**A step by step guide on how to preprocess your data, train models, and evaluate their performance using the utilities in each file.**

# Import Libraries

In [1]:
import pandas as pd
from pathlib import Path
from train_utils.feature_engineering import preprocess_dataframe, extract_historical_loan_features, calculate_loan_repayment_features
from train_utils.run_training import run_training
from sklearn.linear_model import LogisticRegressionCV
from sklearn.ensemble import RandomForestClassifier

# Feature Engineering

In [2]:
# File paths
data_dir = Path('machine-learning/')

# Load and preprocess the loan data
train_loan_data = preprocess_dataframe(pd.read_csv(data_dir / "train_loan_data.csv"))
train_repayment_data = preprocess_dataframe(pd.read_csv(data_dir / "train_payment_data.csv", parse_dates=['paid_at']))

# Extract features
historical_loan_features = extract_historical_loan_features(
    train_loan_data, 
    known_approval_statuses=['Approved', 'Declined', 'Cancelled', 'Expired']
)

historical_repayment_features = calculate_loan_repayment_features(
    train_repayment_data, 
    transaction_types=['Deposit', 'Discount']
)

# Add target and metadata to aid with feature data train test splitting.
historical_loan_features = pd.merge(
    left=historical_loan_features,
    right=train_loan_data[['loan_id', 'business_id', 'application_number', 'loan_number', 'paid_late', 'sector']]
)

# Merge feature data
feature_data = pd.merge(
    left=historical_loan_features,
    right=historical_repayment_features,
    left_on='last_approved_loan_id',
    right_on='loan_id'
)
feature_data['paid_late'] = feature_data['paid_late'].astype(int)

# Model Training

In [17]:
numerical_features = [
    'num_previous_applications', 'mean_principal_previous', 'mean_owing_previous', 
    'mean_employee_count_previous', 'num_approved_previous', 'num_declined_previous', 
    'num_cancelled_previous', 'num_expired_previous', 'total_amount_paid', 'num_payments', 
    'max_payment_amount', 'duration', 'single_repayment', 'num_Deposit', 'total_Deposit_amount', 
    'num_Discount', 'total_Discount_amount'
]

categorical_features = []  # Add categorical feature names.

# Set model
model = LogisticRegressionCV()
# model = RandomForestClassifier()

model_params = {
    'logisticregressioncv__class_weight': ['balanced'],
    'logisticregressioncv__random_state': [42],
    'logisticregressioncv__max_iter': [1000]
}
# model_params = {
#     'randomforestclassifier__n_estimators':[100, 200]
# }

# Loss function
scoring = 'neg_log_loss'
# scoring='accuracy'

# Call the training function
trained_model, evaluation = run_training(
    feature_data, 
    numerical_features, 
    categorical_features, 
    model, 
    model_params, 
    scoring=scoring
)

Fitting 5 folds for each of 1 candidates, totalling 5 fits


# Evaluation

In [18]:
evaluation.test_metrics

{'precision': 0.034812880765883375,
 'recall': 0.5517241379310345,
 'f1_score': 0.06549324600900532,
 'confusion_matrix': array([[2593, 2218],
        [  65,   80]])}

In [19]:
evaluation.train_metrics

{'precision': 0.03437024146182293,
 'recall': 0.42934782608695654,
 'f1_score': 0.06364551863041289,
 'confusion_matrix': array([[7976, 4439],
        [ 210,  158]])}

▶ TASKS FOR THIS EXERCISE:
[a] In the loan-repayment notebook, what value is assigned to the `scoring` variable?
[b] Reproduce a passage of the loan-repayment notebook word for word, starting with "# Extract features" and going on through "train test splitting.".

▶ INFORMATION PROVIDED:
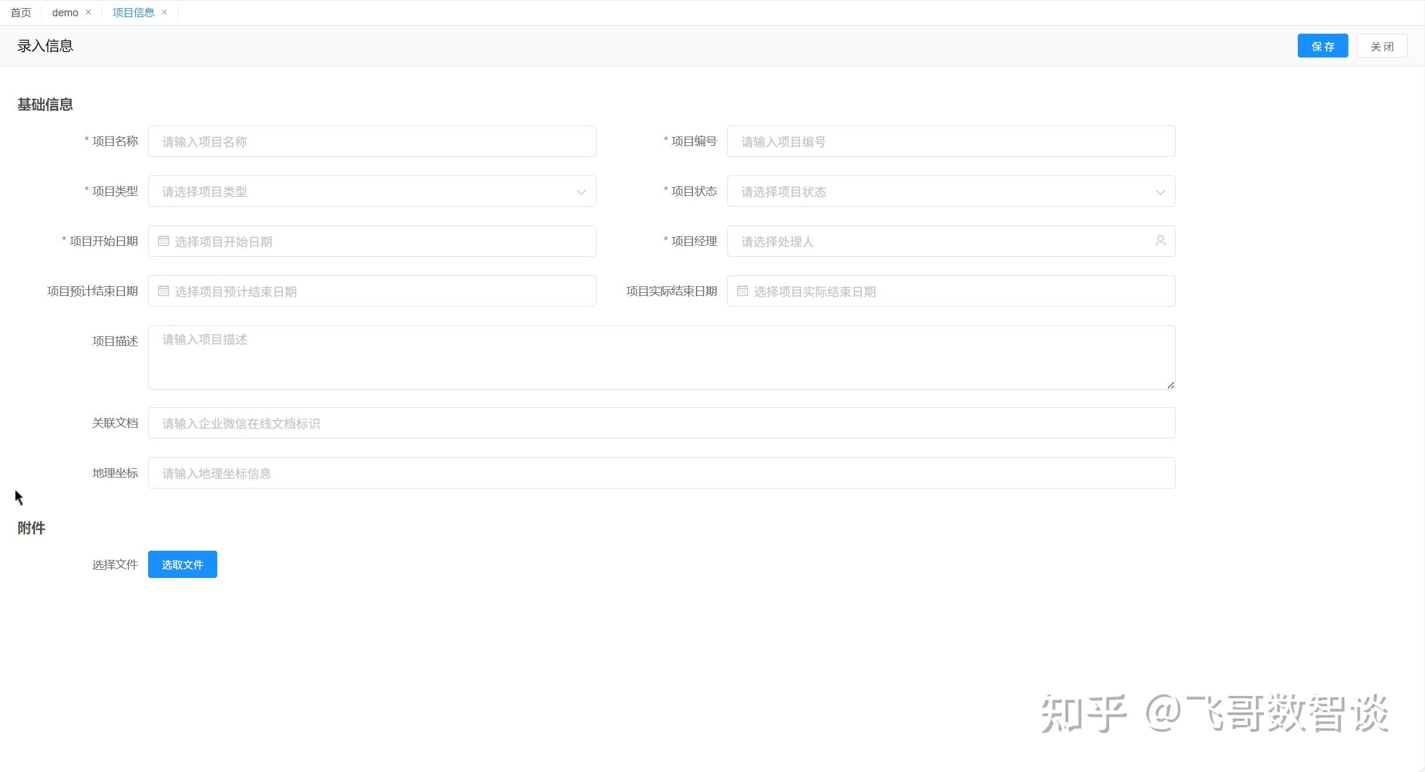Click the 关闭 button
This screenshot has width=1425, height=772.
(x=1381, y=46)
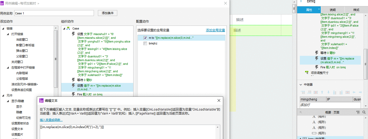Click the repeater move row down arrow

(328, 92)
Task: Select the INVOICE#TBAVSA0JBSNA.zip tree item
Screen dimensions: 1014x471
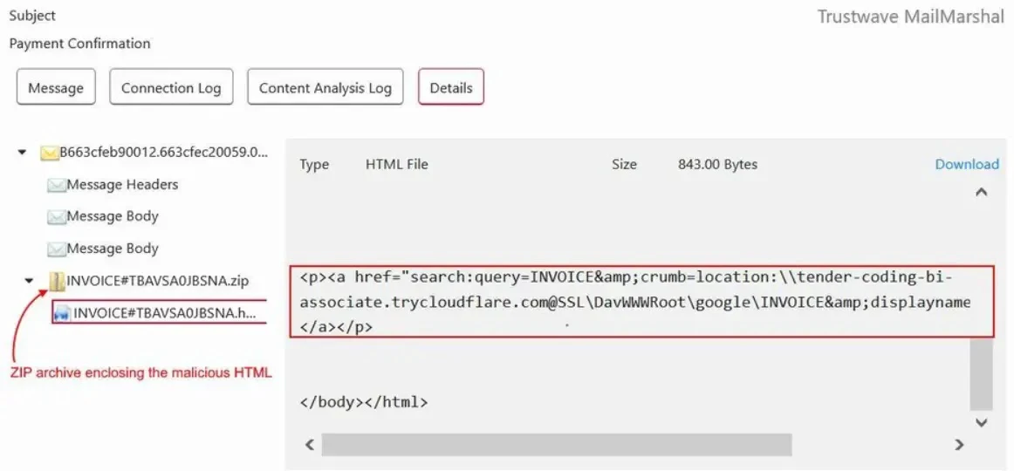Action: (x=158, y=281)
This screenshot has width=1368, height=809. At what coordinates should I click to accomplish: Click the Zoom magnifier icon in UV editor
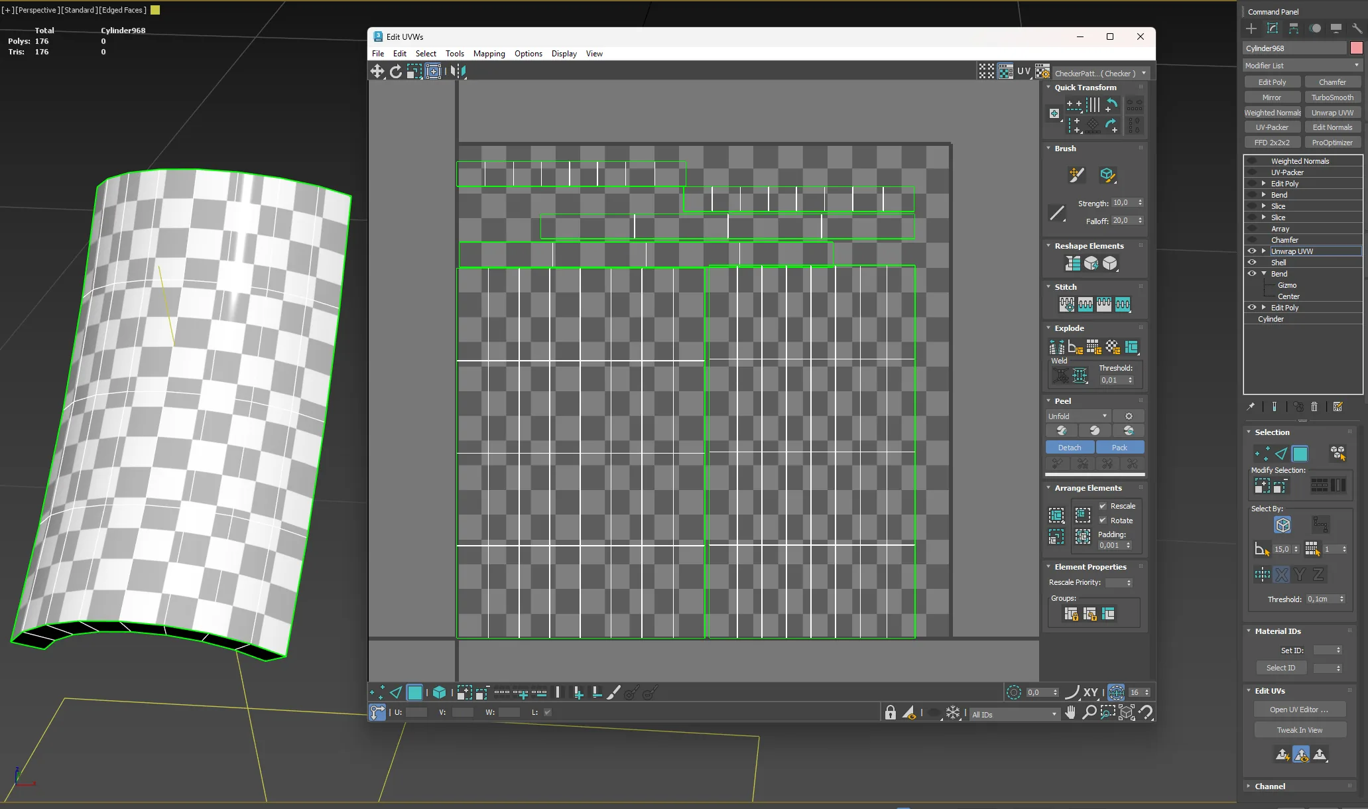click(1089, 712)
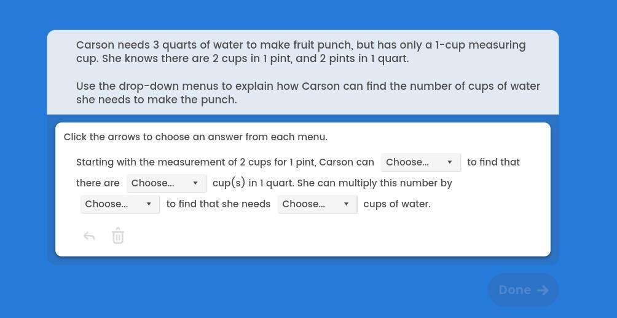Click triangle arrow of dropdown before "cup(s) in 1 quart"

click(x=195, y=183)
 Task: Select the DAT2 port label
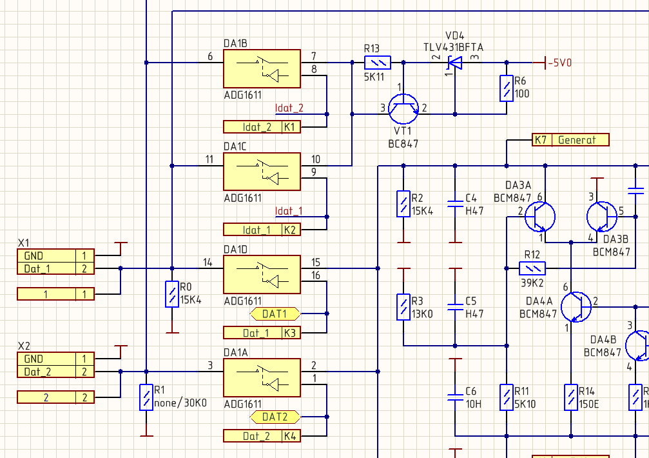(x=275, y=417)
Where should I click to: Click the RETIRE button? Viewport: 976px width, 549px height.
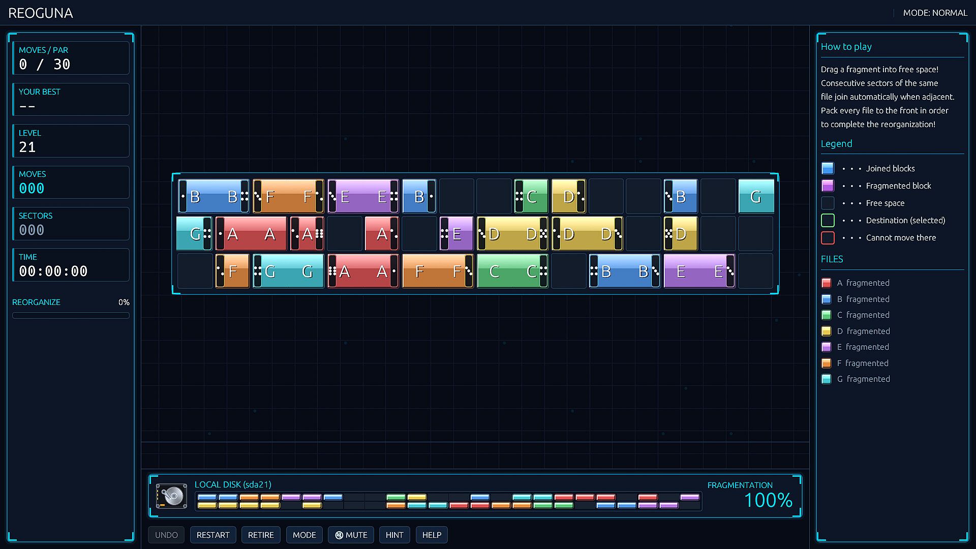coord(261,535)
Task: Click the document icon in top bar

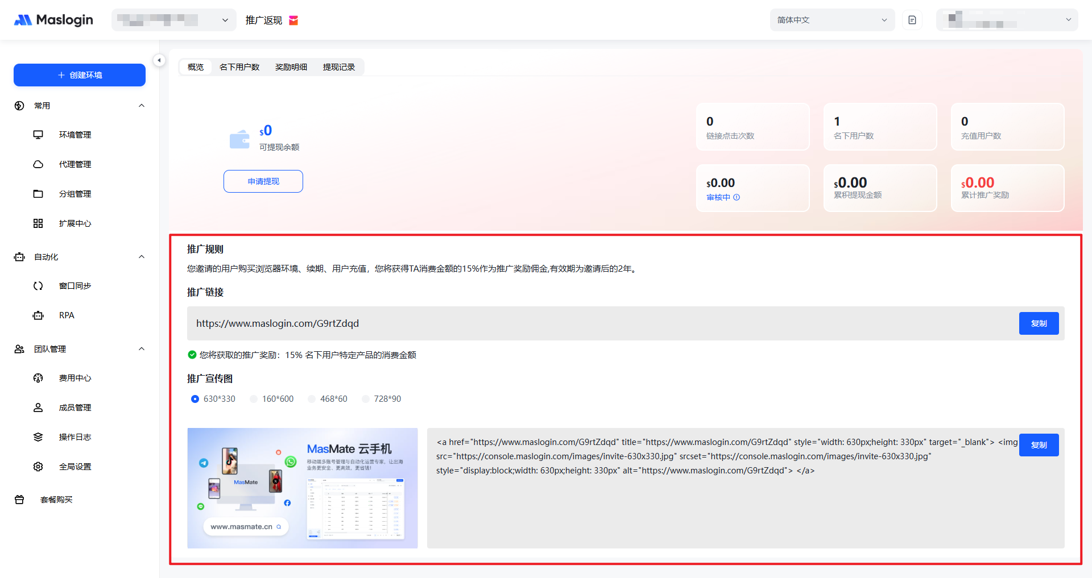Action: [912, 20]
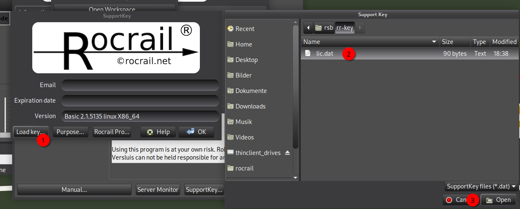Open the Downloads folder shortcut

[x=251, y=106]
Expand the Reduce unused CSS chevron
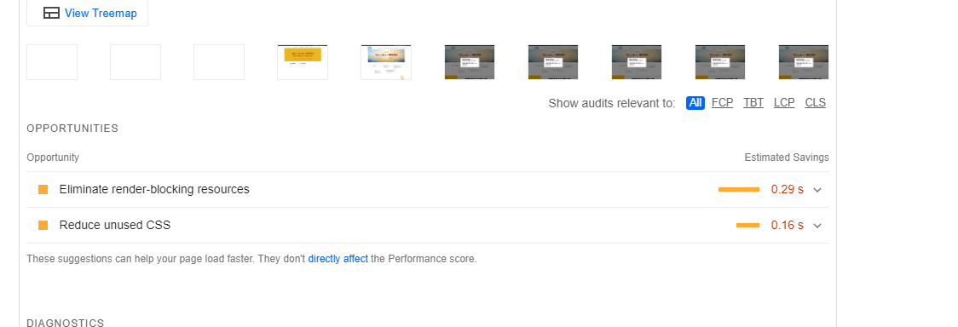Image resolution: width=958 pixels, height=327 pixels. [817, 226]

▶ TASK-BY-TASK SOLUTIONS:
[a] 'neg_log_loss'

[b]
# Extract features
historical_loan_features = extract_historical_loan_features(
    train_loan_data, 
    known_approval_statuses=['Approved', 'Declined', 'Cancelled', 'Expired']
)

historical_repayment_features = calculate_loan_repayment_features(
    train_repayment_data, 
    transaction_types=['Deposit', 'Discount']
)

# Add target and metadata to aid with feature data train test splitting.